• TASK ITEM: Copy out each line below containing "screenshot".

»»

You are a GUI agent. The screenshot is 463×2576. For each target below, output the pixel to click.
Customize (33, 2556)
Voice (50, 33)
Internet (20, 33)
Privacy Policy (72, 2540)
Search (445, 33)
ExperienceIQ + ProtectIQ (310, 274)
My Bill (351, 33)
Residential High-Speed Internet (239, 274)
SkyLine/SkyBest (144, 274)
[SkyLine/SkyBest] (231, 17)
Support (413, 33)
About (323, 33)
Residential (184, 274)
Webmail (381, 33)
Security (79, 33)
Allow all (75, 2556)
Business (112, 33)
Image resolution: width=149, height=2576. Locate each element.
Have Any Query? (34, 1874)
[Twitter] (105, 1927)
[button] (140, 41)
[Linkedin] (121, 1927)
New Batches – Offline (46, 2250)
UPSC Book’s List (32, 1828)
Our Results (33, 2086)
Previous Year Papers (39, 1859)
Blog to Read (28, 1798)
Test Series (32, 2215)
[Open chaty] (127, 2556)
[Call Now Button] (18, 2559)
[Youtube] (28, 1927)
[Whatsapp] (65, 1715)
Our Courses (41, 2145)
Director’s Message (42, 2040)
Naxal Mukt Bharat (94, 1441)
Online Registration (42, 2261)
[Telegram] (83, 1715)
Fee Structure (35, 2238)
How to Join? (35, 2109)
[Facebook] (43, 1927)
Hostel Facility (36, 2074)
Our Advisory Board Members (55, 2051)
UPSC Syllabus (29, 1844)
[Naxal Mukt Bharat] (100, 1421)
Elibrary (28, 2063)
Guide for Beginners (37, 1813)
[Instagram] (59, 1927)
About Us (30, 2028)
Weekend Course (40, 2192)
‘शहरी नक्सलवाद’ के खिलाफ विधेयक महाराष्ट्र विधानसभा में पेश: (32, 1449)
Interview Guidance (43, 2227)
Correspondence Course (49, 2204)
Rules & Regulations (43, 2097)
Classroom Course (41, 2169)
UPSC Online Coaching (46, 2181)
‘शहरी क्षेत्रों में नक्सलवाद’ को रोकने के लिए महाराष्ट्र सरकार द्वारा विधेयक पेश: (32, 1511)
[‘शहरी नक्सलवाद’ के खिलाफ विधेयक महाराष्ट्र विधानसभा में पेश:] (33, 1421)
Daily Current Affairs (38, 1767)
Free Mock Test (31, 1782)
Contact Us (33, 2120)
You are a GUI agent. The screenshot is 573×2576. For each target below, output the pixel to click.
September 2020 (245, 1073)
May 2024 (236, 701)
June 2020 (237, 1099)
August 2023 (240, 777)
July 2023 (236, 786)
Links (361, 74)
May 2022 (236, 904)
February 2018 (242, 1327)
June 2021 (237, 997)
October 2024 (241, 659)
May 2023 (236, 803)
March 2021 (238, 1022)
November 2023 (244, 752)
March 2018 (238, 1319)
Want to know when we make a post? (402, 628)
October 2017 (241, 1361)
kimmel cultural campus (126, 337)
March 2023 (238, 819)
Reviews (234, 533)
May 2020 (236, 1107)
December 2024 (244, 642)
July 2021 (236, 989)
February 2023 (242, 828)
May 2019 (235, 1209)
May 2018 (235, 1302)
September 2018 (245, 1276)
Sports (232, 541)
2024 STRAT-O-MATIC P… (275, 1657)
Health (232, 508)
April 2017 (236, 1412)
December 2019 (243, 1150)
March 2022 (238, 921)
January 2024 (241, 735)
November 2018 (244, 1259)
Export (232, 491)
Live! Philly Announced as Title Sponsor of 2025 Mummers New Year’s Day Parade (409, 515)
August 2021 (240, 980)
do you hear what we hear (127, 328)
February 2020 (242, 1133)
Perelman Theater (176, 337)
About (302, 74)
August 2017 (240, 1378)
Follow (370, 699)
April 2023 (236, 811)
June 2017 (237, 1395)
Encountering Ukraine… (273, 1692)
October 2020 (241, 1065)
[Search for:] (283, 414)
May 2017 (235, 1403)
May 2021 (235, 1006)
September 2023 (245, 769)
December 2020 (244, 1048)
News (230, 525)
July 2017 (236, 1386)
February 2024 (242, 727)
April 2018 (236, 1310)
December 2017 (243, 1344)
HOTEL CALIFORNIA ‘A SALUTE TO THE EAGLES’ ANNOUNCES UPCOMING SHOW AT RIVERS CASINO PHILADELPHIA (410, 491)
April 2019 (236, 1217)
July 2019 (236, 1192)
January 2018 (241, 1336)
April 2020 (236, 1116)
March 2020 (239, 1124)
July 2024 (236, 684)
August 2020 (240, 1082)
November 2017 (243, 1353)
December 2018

««

• REPLY:
You are a GUI agent. The screenshot is 463×2576. For each target below, output the pixel to click.
You are a GUI agent. The screenshot is 573×2576. For each target below, output the pixel to click.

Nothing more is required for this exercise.